Türkiye ilk defa cumhurbaşkanını sandıkta seçecek. Seçilen aday içinde bir ilk ülke içindi bir ilk yaşanacak. Onun için Türkiye Cumhuriyeti'nin ilk seçilmiş Cumhurbaşkanı olma özelliğini edinmek önemli.

Muhalefet 'Çatı Aday'ını belirledi. Ekmeleddin İhsahoğlu... Ak Parti'nin adayı ise çok yabancı değil. Muhtemelen Başbakan Tayyip Erdoğan gibi duruyor. Ancak gelişmeler bunu değiştirebilir. Başbakan Tayip Erdoğan'ın beklediği 'Çatı Aday' açıklanınca işi daha da kolaylaştı...

Şimdi önünde 2 seçenek var.
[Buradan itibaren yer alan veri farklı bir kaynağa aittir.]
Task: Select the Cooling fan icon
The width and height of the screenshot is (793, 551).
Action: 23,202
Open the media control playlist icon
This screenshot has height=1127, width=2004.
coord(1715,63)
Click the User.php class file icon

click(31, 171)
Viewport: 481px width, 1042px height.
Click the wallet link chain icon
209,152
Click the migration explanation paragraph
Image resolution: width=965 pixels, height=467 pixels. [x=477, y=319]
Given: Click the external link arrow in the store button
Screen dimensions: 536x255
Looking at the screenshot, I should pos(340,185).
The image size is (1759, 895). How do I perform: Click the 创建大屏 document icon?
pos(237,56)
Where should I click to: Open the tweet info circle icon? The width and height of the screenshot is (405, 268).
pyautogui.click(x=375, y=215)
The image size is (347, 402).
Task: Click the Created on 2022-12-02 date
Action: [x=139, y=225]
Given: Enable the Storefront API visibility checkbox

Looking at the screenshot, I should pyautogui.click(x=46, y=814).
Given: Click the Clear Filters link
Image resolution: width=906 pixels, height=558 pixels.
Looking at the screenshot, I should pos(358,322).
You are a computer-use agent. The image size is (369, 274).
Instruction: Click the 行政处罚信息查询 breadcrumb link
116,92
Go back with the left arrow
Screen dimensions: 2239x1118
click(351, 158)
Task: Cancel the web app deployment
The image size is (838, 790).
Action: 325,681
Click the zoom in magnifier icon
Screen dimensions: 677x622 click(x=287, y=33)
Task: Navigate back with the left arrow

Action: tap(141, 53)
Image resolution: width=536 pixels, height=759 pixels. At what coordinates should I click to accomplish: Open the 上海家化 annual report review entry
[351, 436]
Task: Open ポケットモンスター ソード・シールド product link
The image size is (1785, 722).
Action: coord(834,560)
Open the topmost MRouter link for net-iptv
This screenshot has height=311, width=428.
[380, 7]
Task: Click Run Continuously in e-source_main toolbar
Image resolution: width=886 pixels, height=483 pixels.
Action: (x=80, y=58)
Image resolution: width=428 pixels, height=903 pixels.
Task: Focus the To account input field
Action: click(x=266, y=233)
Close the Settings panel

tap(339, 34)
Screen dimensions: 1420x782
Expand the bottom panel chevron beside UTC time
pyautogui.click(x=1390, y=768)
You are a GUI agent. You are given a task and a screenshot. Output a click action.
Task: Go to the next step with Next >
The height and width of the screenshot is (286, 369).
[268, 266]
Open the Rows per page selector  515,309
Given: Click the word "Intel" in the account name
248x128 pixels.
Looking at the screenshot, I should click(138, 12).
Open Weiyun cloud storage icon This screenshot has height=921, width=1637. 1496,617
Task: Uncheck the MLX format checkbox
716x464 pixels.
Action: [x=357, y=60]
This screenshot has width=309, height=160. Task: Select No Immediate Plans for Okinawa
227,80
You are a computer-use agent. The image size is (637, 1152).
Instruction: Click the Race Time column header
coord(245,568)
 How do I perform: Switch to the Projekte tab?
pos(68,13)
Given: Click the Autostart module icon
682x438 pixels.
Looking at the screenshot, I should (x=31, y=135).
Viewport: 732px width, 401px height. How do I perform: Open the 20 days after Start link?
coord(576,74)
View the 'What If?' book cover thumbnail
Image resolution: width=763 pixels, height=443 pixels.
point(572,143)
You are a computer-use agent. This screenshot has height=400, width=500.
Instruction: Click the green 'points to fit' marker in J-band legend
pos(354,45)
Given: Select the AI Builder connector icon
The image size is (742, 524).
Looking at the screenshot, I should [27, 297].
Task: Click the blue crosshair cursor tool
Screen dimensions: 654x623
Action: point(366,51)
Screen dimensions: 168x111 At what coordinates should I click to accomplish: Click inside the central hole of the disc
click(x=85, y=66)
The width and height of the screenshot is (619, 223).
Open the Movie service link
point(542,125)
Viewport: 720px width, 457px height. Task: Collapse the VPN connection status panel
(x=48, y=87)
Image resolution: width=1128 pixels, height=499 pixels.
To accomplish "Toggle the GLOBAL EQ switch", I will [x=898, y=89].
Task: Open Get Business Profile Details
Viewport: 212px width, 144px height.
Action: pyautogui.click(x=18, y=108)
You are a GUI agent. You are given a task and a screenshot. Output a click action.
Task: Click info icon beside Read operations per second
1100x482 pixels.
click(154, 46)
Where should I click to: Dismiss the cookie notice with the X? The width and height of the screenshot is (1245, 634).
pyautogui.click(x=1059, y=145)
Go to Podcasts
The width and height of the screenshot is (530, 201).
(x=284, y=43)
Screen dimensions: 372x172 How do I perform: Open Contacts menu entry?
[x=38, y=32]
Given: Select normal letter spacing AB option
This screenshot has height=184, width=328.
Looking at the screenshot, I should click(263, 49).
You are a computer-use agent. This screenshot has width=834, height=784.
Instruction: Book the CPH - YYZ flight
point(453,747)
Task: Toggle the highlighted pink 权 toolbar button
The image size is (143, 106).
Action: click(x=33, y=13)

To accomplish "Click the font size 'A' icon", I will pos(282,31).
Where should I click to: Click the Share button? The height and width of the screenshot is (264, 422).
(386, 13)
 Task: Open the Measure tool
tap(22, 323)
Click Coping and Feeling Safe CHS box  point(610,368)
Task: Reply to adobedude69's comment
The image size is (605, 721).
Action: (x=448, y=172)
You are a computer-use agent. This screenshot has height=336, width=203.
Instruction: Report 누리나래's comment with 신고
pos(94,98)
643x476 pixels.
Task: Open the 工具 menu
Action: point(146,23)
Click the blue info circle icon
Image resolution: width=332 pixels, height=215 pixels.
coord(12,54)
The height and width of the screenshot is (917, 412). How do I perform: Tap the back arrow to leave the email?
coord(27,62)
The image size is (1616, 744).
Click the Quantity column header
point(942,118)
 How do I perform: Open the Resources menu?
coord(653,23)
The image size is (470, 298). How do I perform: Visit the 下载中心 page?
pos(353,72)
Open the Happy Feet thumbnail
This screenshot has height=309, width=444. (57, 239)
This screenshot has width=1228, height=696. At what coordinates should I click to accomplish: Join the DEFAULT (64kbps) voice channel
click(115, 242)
Cumhurbaşkanlığına aday olacak mı, olmayacak mı? Ekmeleddin İhsanoğlu'nun adaylığı Başbakan'ı aday olmaktan vaz geçirebilir. Çünkü, kendisi dışında bir aday belirleyecek olsa ve alternatifler içerisinde Ekmeleddin İhsanoğlu bulunsa oyunu ondan yana verirdi.

Başbakan, bu günden anket yaptırmaya başlamıştır bile. Ekmeleddin İhsanoğlu'nun Cumhurbaşkanı adayı olarak halkta yankısı ne oldu. Bu ankette kmendisini tehlikede görecek bir yaklaşım hissederse, aday olmayabilir. Çünkü girdiği tüm seçimlerden başarıyla çıkmış Erdoğan, yenilgiyi kabul edemez.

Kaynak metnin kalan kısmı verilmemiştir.